> _RAW DATA_:
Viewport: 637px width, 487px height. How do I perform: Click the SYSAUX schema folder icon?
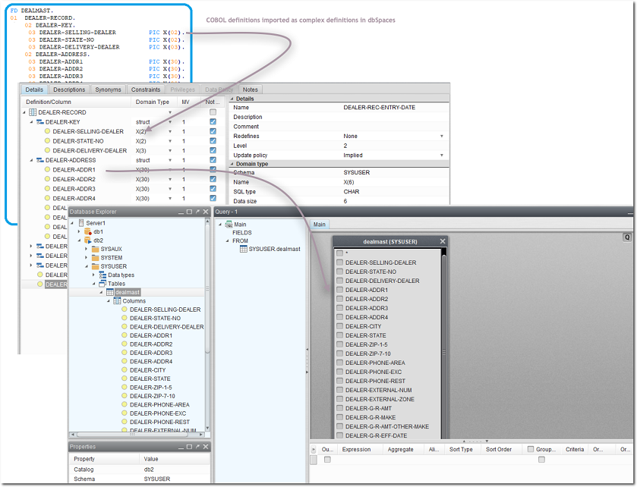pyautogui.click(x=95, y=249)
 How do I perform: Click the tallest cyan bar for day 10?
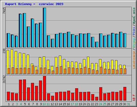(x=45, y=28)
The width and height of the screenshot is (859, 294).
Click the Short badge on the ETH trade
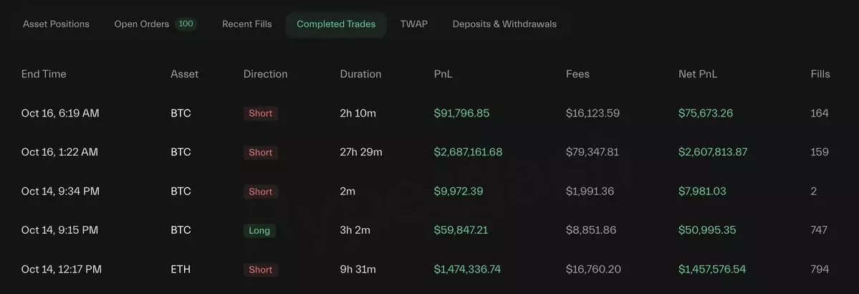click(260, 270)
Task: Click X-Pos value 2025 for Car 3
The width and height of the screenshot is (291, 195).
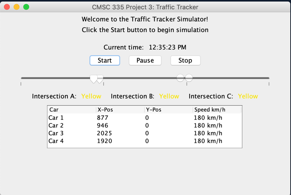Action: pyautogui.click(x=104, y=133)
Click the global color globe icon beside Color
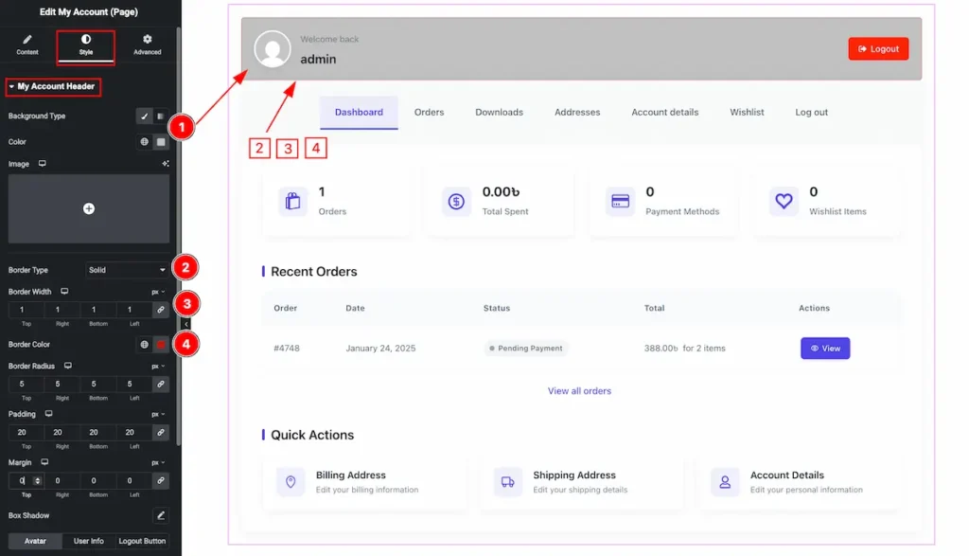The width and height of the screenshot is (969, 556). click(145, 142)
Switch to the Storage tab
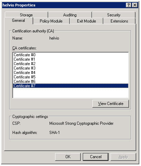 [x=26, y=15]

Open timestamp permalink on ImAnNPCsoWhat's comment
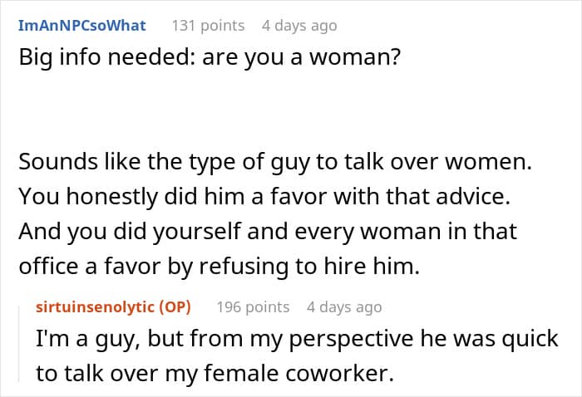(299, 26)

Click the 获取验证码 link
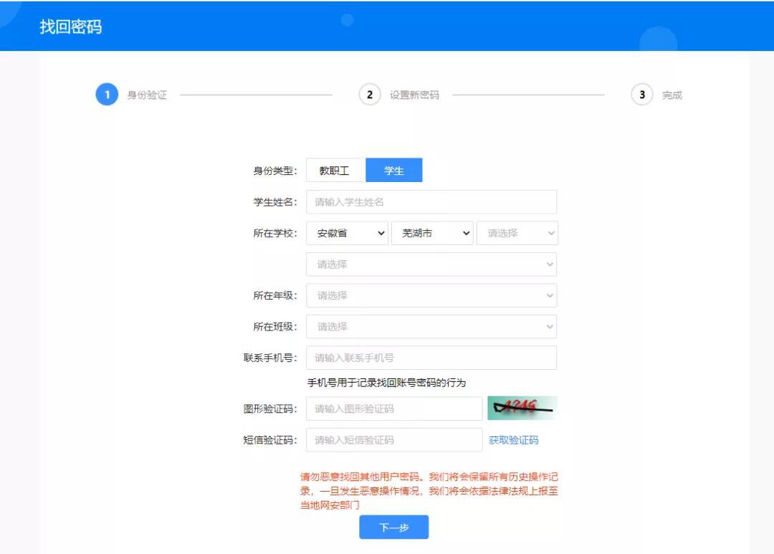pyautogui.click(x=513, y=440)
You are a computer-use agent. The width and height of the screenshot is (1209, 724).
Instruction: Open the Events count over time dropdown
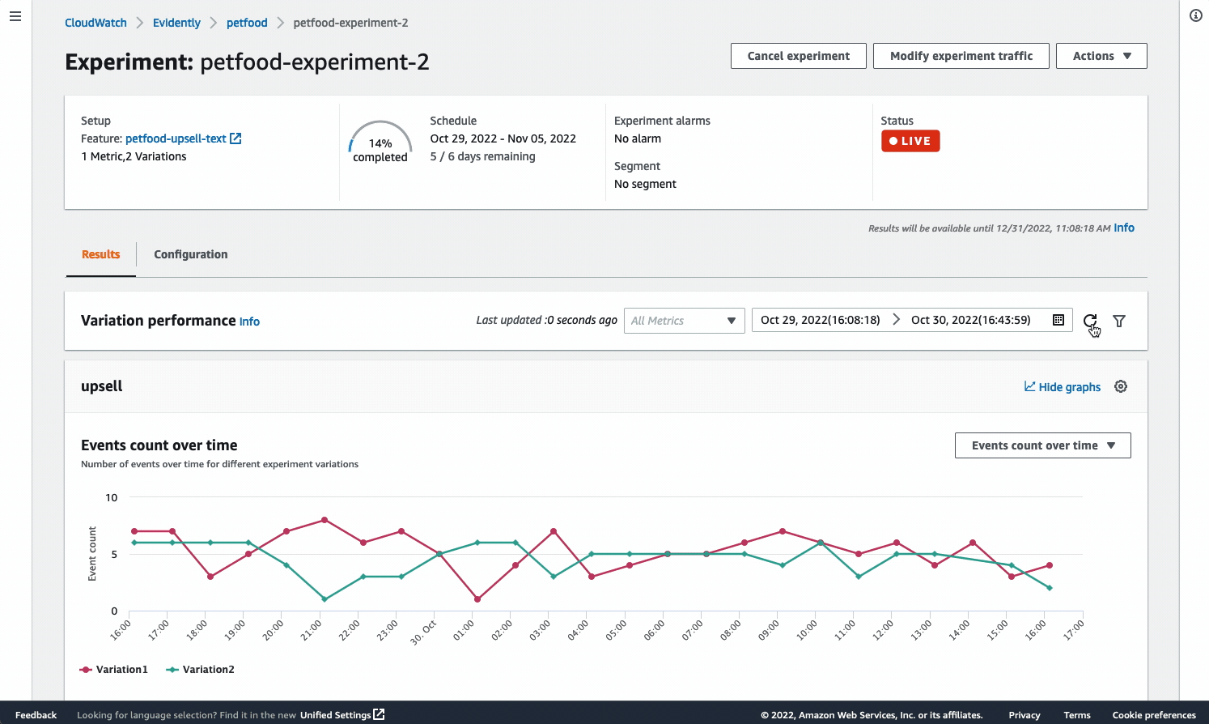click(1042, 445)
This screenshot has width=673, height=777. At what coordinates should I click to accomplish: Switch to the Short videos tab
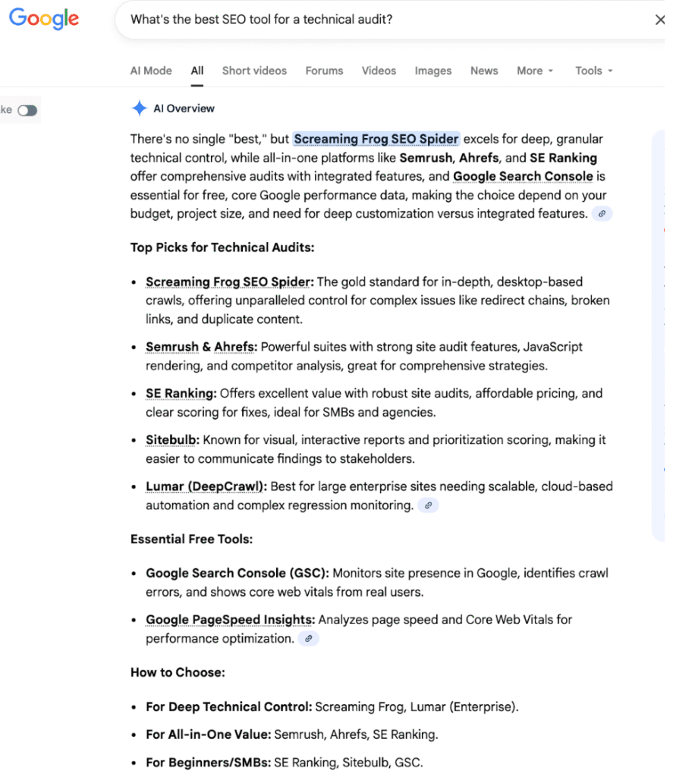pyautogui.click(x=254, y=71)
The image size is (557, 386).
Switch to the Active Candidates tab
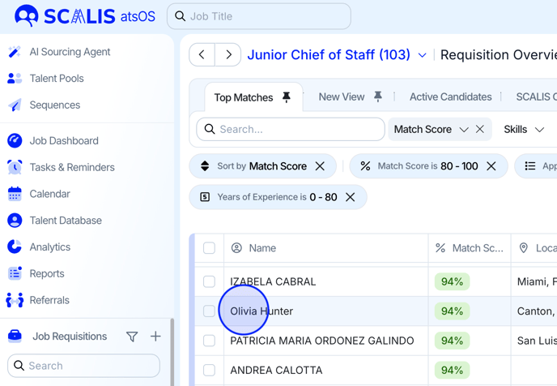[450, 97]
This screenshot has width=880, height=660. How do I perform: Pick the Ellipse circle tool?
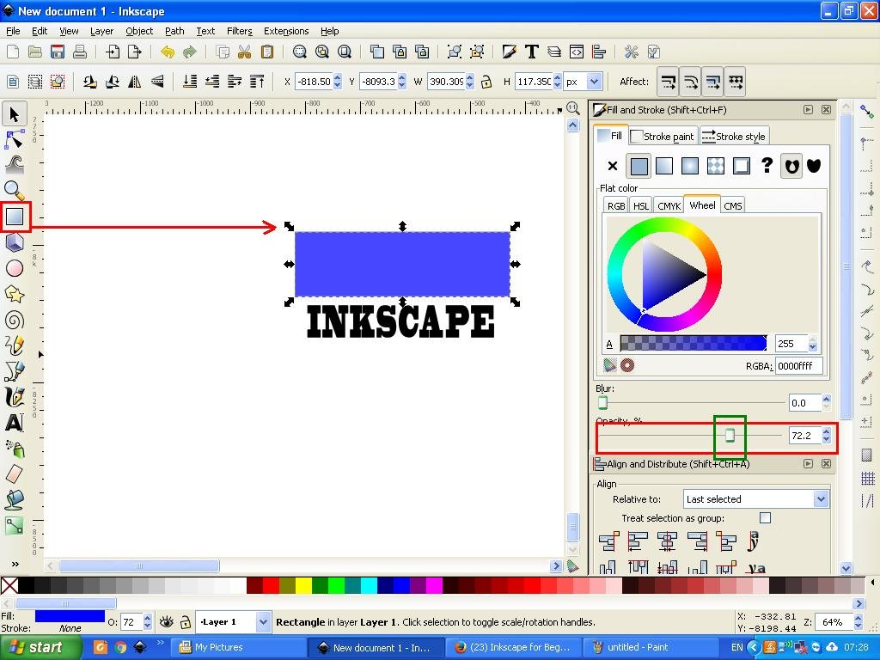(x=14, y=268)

> _GOAL OF THE EXERCISE_: From the first line to the last, repeat the data above exactly and leave the pictures out.

> _RESULT OF THIS TASK_:
Viewport: 637px width, 487px height. How do I perform: Click the SYSAUX schema folder icon?
pyautogui.click(x=95, y=249)
 How do I perform: Click the tallest cyan bar for day 10?
(x=45, y=28)
The width and height of the screenshot is (859, 294).
Click the Short badge on the ETH trade
click(260, 270)
Task: Click X-Pos value 2025 for Car 3
The width and height of the screenshot is (291, 195).
Action: pyautogui.click(x=104, y=133)
Click the global color globe icon beside Color
The width and height of the screenshot is (969, 556). click(145, 142)
Switch to the Storage tab
 [x=26, y=15]

Open timestamp permalink on ImAnNPCsoWhat's comment
(299, 26)

Click the 获取验证码 link
pyautogui.click(x=513, y=440)
You are a computer-use agent. The width and height of the screenshot is (1209, 724).
Instruction: Open the Events count over time dropdown
click(1042, 445)
This screenshot has width=673, height=777. At what coordinates should I click to accomplish: Switch to the Short videos tab
pyautogui.click(x=254, y=71)
The image size is (557, 386).
Switch to the Active Candidates tab
[450, 97]
This screenshot has width=880, height=660. How do I perform: Pick the Ellipse circle tool?
(x=14, y=268)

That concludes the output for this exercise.